■ **ENTRIES PROVIDED**
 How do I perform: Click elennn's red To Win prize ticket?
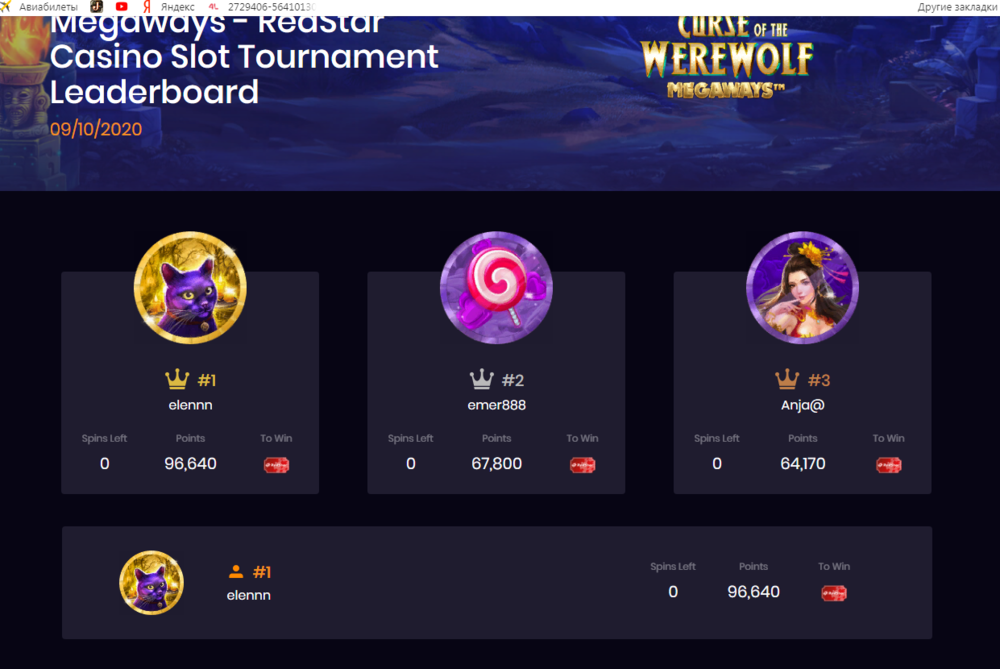276,465

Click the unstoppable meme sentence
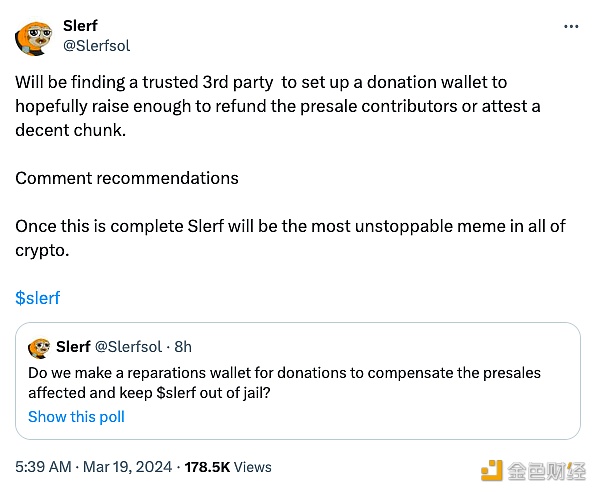(290, 238)
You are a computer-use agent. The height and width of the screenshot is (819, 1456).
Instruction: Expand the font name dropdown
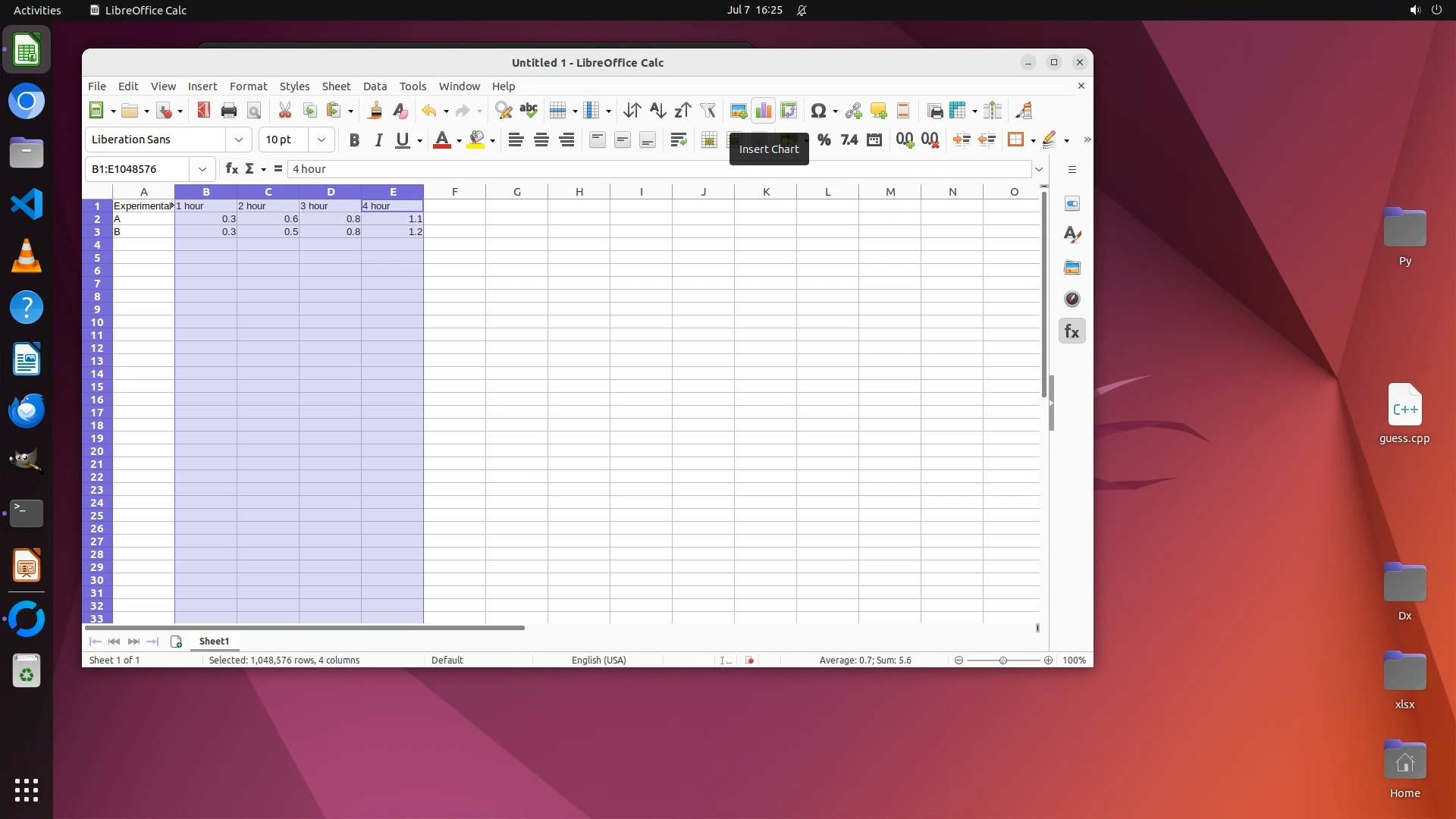(239, 140)
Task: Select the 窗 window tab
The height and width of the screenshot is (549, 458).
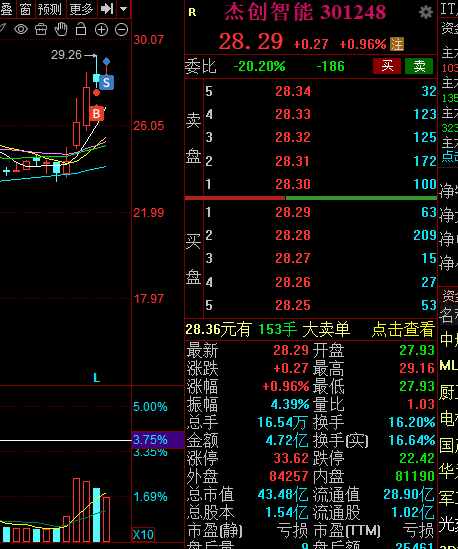Action: 26,9
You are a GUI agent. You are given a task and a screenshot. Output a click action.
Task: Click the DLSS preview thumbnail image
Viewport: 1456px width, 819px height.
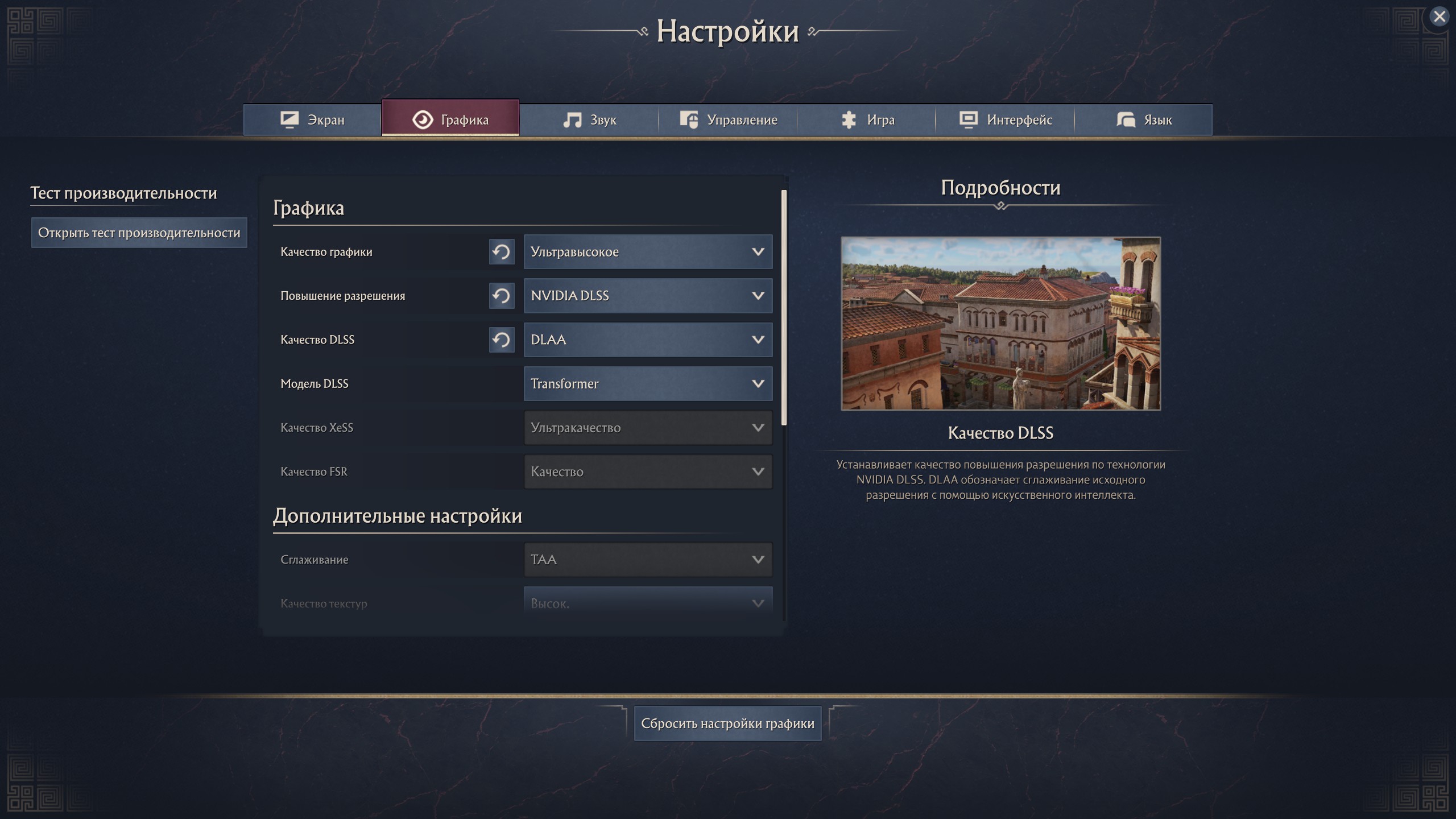(1000, 324)
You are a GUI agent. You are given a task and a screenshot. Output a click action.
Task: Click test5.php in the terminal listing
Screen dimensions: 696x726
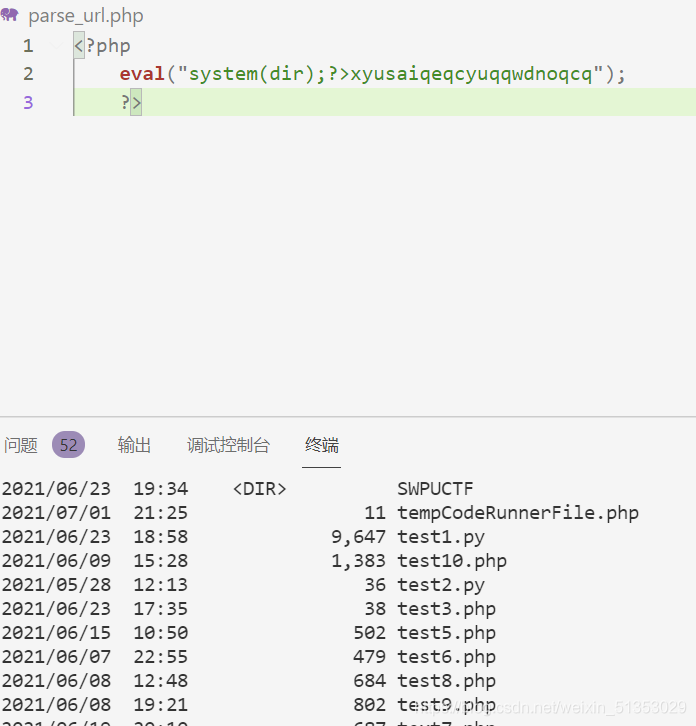pyautogui.click(x=446, y=633)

■ **DIRECTION**
Copy out all of the data above again, word for word and line for line, leaving out the pictures.

■ **FINAL ANSWER**
 How do I perform: Click elennn's red To Win prize ticket?
276,465

Click the unstoppable meme sentence
(290, 238)
You are a computer-use agent. The height and width of the screenshot is (819, 1456).
Instruction: Expand the font name dropdown
(239, 140)
Task: Select the 窗 window tab
The height and width of the screenshot is (549, 458).
Action: 26,9
You are a GUI agent. You are given a task and a screenshot. Output a click action.
Task: Click the DLSS preview thumbnail image
Viewport: 1456px width, 819px height.
(1000, 324)
You are a GUI agent. You are given a task and a screenshot. Output a click action.
Task: Click test5.php in the terminal listing
Screen dimensions: 696x726
pyautogui.click(x=446, y=633)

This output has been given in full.